Mit der Einweihung einer Gedenkstätte, Gottesdiensten und einer Lichterkette gedenkt die schwäbische Stadt Winnenden heute der Opfer des Amoklaufs von vor fünf Jahren.

11.03.2014
    Blick auf eine Frau, die Blumen ablegt.
    Eine Besucherin der Gedenkveranstaltung legt am 11.03.2014 in Winnenden (Baden-Württemberg) eine weiße Rose auf das Mahnmal "Gebrochener Ring". Fünf Jahre nach dem Amoklauf von Winnenden wird der 15 Opfer gedacht. (dpa / Sebastian Kahnert)
    Am 11. März 2009 hatte ein 17-jähriger Jugendlicher in seiner ehemaligen Schule acht Mädchen, einen Jungen und drei Lehrerinnen erschossen. Auf seiner Flucht tötete er drei weitere Menschen, ehe er sich das Leben nahm. Auch nach fünf Jahren bleibt das Trauma für Schüler, Angehörige und Stadt. Und dennoch - vieles hat sich seitdem verändert.
    Nach der Tat wurde die Schule umgebaut, die Eltern der Opfer gründeten ein Aktionsbündnis, eine Gedenkstätte erinnert an die Opfer. Für Oberbürgermeister Hartmut Holzwarth vergeht kaum ein Tag, an dem er sich nicht mit dem Amoklauf auseinandersetzt. Widersprüchlich bleibt der Umgang mit der Tragödie: Die einen finden Gedenken und Aufarbeiten wichtig, die anderen können das Thema Amoklauf nicht mehr hören.
    Albträume, Angstzustände, immer wieder Arbeitsunfähigkeit - nach dem Amoklauf in Winnenden kämpfen Polizisten und Kriminalbeamte noch immer mit Schwierigkeiten. Posttraumatische Belastungsstörungen bei der Polizei wurden neu thematisiert.
    Autor Jochen Kalka lebt mit seiner Familie in Winnenden. Zwei Jahre nach der Tat fragt er nach den Folgen für die Stadt und ihre Bewohner. In seinem Buch "Winnenden. Ein Amoklauf und seine Folgen" geht es weniger um die Schreckenstat selbst als um den Versuch, das Psychogramm einer bis heute durch und durch verstörten Stadt zu zeichnen.
    Ein Blatt mit der Frage "Warum?" liegt in Winnenden vor der Albertville-Realschule.
    Ein Blatt mit der Frage "Warum?" liegt in Winnenden vor der Albertville-Realschule. (AP)
    Neuer Fokus auf das Waffenrecht
    1,4 Millionen Menschen haben in Deutschland insgesamt 5,5 Millionen Schusswaffen.
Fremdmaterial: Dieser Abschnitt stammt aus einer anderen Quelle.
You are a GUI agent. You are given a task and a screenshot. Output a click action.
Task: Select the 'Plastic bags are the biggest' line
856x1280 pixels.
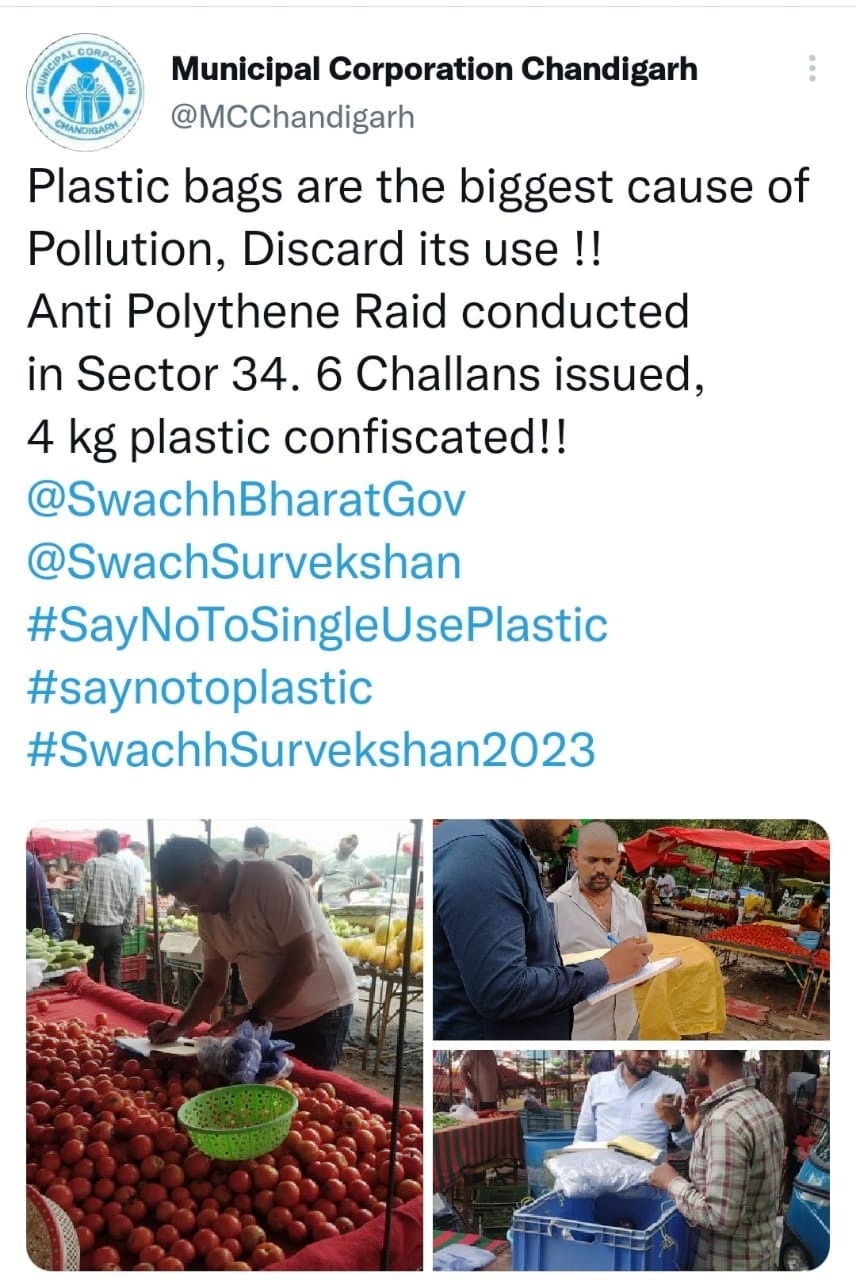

Dazu kommen Polizei, Zoll und Militär und eine sehr kleine Zahl von Menschen, die Schusswaffen zu ihrem eigenen Schutz tragen dürfen. Seit Winnenden und Erfurt stehen aber auch Sportschützen und Jäger unter Beobachtung. Nach dem Amoklauf wurde heftig über den Gebrauch von Waffen in Deutschland diskutiert. Großkaliberwaffen für Privatpersonen sollten verboten werden und Sportschützen ihre Munition nicht mehr Zuhause lagern dürfen.
    "Sehr leicht" könne man in Deutschland als Sportschütze an Schusswaffen kommen, sagt Otto Obermeyer, ehemaliger Präsident des Bundes deutscher Sportschützen. Zu Unrecht werde so getan, als sei hierzulande das Waffenrecht deutlich sicherer als das der USA.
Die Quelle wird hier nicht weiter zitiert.